I never bottomed it out and junked it in the end . Do feel your pain , but wondered if it was something to do in the coms side rather than what was ,in my case, pretty simple short code.

Sounds like a millis rollover.

hunt down a memory leak in a program I have.

Back when I took such things seriously, we heavily instrumented malloc() and free() so that a user could do "show memory", and see not only how much was allocated, how many of each sized block and so on, but also who had allocated each block, and so on. Naturally, this made malloc() more expensive and higher-overhead, but it was worth it. (sigh, p = malloc_named(size, "packetBuffer"); only cost one extra pointer...)
Most of the libc malloc() code out there these days doesn't have any visibility into its internals, which is really depressing. (just being able to see "oh look, there are 100 instances of 40byte malloc()ed blocks" is incredibly useful, and I think is even obtainable from the existing data structures. But not easily. :frowning:
It does help to have a multiprocessing, multi-user kernel...

So I got tired of blocking off one chunck at a time and having everything leak memory, so I blocked everything off except the part of the loop that reports memeory every 5 seconds. This did not leak memory over 2 hours. I then unblocked a small portion of the function around it, and it started leaking memory.
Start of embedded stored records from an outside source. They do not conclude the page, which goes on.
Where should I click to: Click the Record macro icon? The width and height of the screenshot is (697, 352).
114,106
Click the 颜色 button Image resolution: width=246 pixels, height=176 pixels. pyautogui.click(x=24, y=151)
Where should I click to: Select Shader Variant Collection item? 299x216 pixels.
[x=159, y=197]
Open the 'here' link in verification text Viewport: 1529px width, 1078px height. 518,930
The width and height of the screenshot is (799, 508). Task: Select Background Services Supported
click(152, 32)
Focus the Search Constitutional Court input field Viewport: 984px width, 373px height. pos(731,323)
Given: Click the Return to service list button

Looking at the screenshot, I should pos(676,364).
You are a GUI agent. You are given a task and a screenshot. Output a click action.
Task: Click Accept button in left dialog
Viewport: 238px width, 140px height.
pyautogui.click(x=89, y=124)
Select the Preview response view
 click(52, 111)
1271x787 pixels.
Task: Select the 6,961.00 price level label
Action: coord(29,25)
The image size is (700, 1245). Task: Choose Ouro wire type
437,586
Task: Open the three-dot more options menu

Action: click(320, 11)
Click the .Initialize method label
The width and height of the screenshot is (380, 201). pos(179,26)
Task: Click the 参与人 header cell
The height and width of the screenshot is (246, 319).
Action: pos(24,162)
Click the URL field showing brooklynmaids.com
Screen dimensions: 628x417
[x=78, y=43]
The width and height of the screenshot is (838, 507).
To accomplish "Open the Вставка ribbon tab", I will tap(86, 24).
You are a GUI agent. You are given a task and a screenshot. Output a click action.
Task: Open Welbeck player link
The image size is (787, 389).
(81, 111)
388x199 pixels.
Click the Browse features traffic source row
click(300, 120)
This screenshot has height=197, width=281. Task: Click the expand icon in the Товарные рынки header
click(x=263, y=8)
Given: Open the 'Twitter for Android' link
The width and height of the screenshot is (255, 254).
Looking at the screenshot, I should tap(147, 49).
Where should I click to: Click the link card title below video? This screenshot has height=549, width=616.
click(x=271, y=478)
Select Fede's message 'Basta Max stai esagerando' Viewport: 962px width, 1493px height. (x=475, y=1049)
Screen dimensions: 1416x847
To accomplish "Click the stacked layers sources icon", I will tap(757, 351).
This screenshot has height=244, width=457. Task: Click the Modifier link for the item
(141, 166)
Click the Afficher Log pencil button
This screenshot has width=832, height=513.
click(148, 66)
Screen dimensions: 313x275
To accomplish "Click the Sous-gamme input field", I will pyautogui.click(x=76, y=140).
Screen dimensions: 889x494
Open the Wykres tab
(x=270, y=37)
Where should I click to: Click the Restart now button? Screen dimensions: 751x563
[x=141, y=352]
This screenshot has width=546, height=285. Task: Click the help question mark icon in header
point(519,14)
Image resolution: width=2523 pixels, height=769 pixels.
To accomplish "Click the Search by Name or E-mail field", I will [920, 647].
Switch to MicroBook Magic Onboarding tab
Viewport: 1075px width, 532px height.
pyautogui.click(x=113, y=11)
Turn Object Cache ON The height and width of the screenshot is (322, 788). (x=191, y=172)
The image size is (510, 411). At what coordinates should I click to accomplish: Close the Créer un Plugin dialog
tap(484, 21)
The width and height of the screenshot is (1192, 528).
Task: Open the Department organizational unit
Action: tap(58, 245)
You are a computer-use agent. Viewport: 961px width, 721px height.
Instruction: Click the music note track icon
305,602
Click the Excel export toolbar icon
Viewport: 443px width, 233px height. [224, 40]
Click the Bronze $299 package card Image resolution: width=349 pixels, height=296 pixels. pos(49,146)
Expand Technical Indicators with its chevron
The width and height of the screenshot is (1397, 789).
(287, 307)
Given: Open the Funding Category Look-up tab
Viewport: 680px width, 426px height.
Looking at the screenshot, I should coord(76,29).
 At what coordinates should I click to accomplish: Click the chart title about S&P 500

So I was going through the small portion to figure out who the culpret was, and to my surprise it is a sprintf function.

snprintf(bigbuff, 9500, "{\"Temp\":%0.2f,\"State\":%d,\"Heat\":%d,\"Cool\":%d,\"Memory\":%d,\"Source\":\"%s\",\"Humidity\":%0.2f}", Temperature, Status, Heat, Cool, ESP.getFreeHeap(), Source, Humidity);

big buff is a global variable I use to hold anything that I was using String for.

char bigbuff[9500];

Anyone have any idea why sprintf (or in this case snprintf ) is leaking memory? From my understanding (and from looking at the results from the compiler) bigbuff (and the other global variables) should be allocated at the start of the program and never be removed from the heap, and not lead to memory leaks. I guess the sprintf function must have to do something to convert the numbers to strings?

Sprintf can act badly if the parameters you pass don't match the data types specified in the format string. Also, the Arduino version doesn't handle float. Try printing the result.